Jury is selected in egg farm case

Finger Lakes Times

Wednesday, May 03, 2006

LYONS — The case against Adam Durand hinges on what he and other animal rights activists planned to do when they repeatedly entered Wegmans’ Wolcott egg farm in 2004, Durand’s attorney told a Wayne County jury yesterday.

To convict Durand on three counts of third-degree burglary — a felony and the most serious of the 10 charges he faces — the prosecution must prove he entered the farm with the intent to take the 11 chickens that the activists left with, a contention Durand’s attorney disputes.

But in his opening statement, District Attorney Richard Healy said he would use Durand’s own words to help convict him.

Durand, 26, president of the Rochester-based group Compassionate Consumers, is also charged with three counts of petty larceny, three counts of third-degree criminal trespass and one count of fourth-degree criminal mischief.

Jury selection took up most of the day yesterday, and the lawyers didn’t begin arguing the case until 3:30 p.m.

Healy read grand jury testimony in which Durand said he and the other activists took pillowcases, a cardboard box and cat carriers to the farm and used them to remove the chickens.

But in his opening statement, defense attorney Leonard Egert said Durand and the others did not go to the farm with the intent to take chickens. They intended only to make a film documenting conditions at the farm, and the chickens they took desperately needed rescuing, Egert said.

Some had their necks caught in wire cages and another was trapped in a manure pit, he said.

“This is the so-called property that Wegmans is complaining was stolen,” Egert told the jury. “From Wegmans perspective, do you think they cared about that particular hen?”

Egert, a partner in a Manhattan law firm that often deals with animal rights issues, said Durand and the others could have filled their vehicle with as many of the farm’s 700,000 chickens as they could. Instead, they took only sick or dying animals — which Egert referred to as “individuals” — and their purpose was always to make the documentary that they later released.

He acknowledged that Durand had gone onto Wegmans’ property but said he was not guilty of the charges against him. The other activists picked up and removed the hens, Egert said, and Durand went along with them.

“Much in this case is going to be undisputed,” he said. “The question for you is, does it constitute a crime?”
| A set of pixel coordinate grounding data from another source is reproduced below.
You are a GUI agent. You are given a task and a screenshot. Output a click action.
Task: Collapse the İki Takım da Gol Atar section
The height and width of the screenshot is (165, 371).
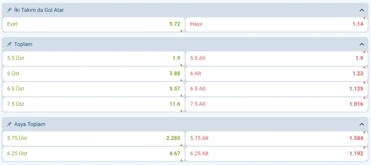tap(361, 10)
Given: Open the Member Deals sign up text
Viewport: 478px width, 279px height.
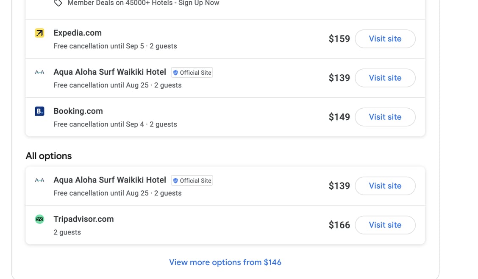Looking at the screenshot, I should coord(143,3).
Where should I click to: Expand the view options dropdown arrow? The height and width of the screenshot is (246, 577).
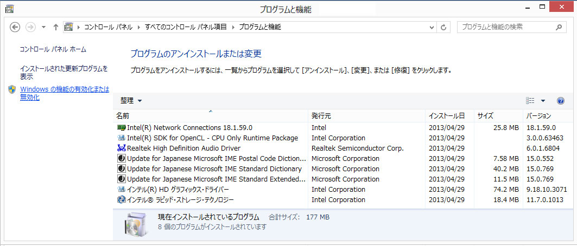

After the jury had left the courtroom, Egert told the judge he might later show some of the video Durand shot and ask Wegmans’ farm manager — whom Healy plans to call as a witness — to comment on it.

Healy has said he could find no evidence of any wrongdoing on Wegmans part, and Wegmans has defended conditions at the farm. Company representatives have also questioned whether Durand shot all of his footage at the Wolcott facility.

In an Aug. 6, 2005, interview with R News, which Healy played for the jury, Durand called that assertion “bogus.”

Durand also described the interior of the farm and said, “We did trespass on Wegmans’ property.”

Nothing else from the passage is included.